Appena comparse, le fate o quello che sono (hanno corpi leggermente trasparenti che si compenetrano a vicenda come in un effetto cinematografico dei primordi) fissano con allarme una zona buia alle spalle di mia madre, sulle scale di legno dall’alto delle quali le stiamo guardando, compunti e ridicoli come una famiglia puritana nel cuore della notte. Il demone ronza alle spalle di mia madre. Poi, i loro corpi unica luce della casa, iniziano a parlare tutte insieme (come ho detto credo siano cinque, tre più chiare e due più scure) e anche le loro voci come i loro corpi si compenetrano, e così come i loro corpi sono ora una sorta di fascio luminoso in cui si riconoscono a volte sagome di membra e volti come in una densa foschia e un liquido, anche le loro voci sono come mischiate in un suono che non è fatto di parole umane e può forse essere paragonato a due violini, flauti, organi, o tre soprani e due contralti che cantano insieme a creare una stratificata fascia sonora. I dialoghi delle fate, penso io, finché mia madre esasperata le ferma. Loro si girano verso di lei, di noi, i loro visini rivolti pulcinescamente all’insù. Una mi guarda e poi dice, “Tu!” e tutte le altre ripigolano il tu come undici clavicembali e tre soprani e due contralti. Mia madre crede parlino a lei. “Io?” “No!” pigolano le fate, sfumando nella luce e nei suoni. “Tu!” “Lui?” riilluminandosi, o più propriamente reincarnandosi di luce, “Siamo contente di come difendi la tua famiglia,” cioè mia madre e mia sorella. Annuisco, sorrido.

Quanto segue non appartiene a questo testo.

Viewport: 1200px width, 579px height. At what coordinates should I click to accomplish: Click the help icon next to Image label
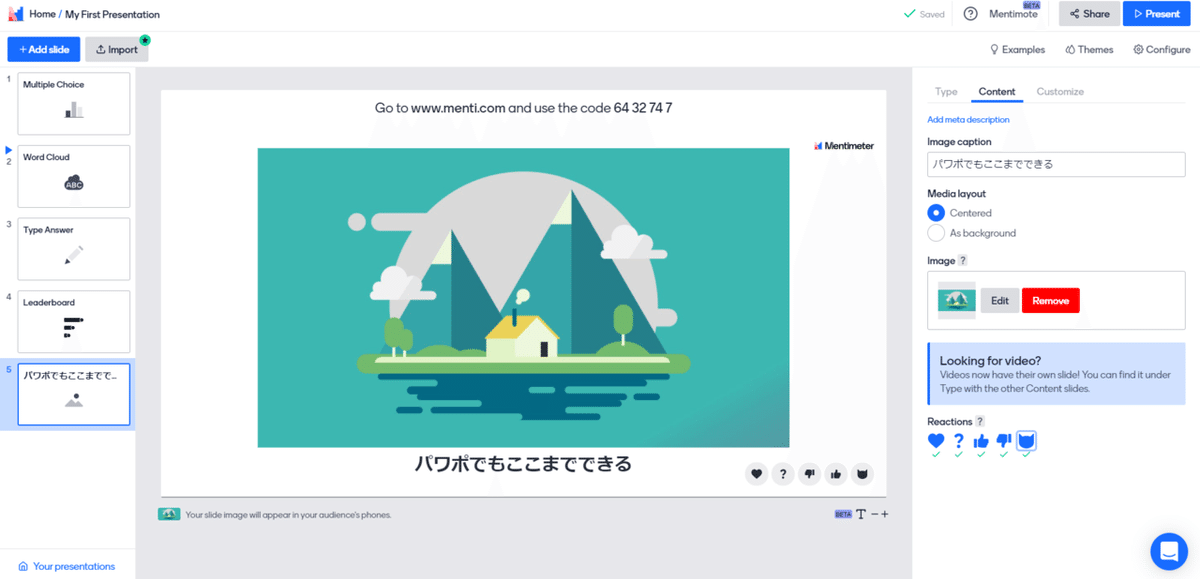point(963,261)
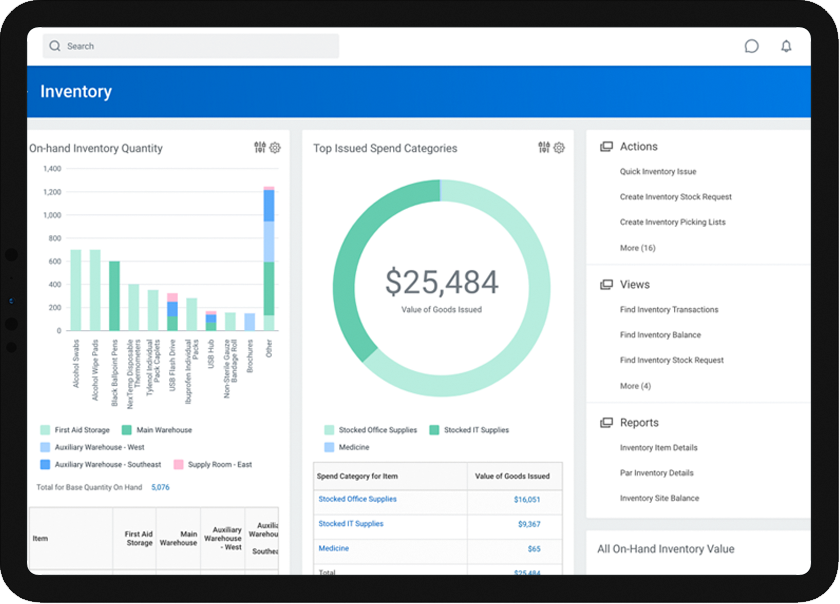
Task: Click the Reports panel icon
Action: coord(606,423)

Le fate sanno tutto. “Combatti per loro”. Alla mia sinistra sento la presenza di mia sorella, appoggiata alla povera ma dignitosa ringhiera di legno; più su rispetto a mia madre, praticamente invisibile, è appollaiato, credo, mio padre e forse anche mio fratello.

“Lui!” pigolano con urgenza infantile, ma l’unica cosa che m’hanno detto è che devo combattere, e solo con quello m’han fatto sentire pronto ad ogni nemico.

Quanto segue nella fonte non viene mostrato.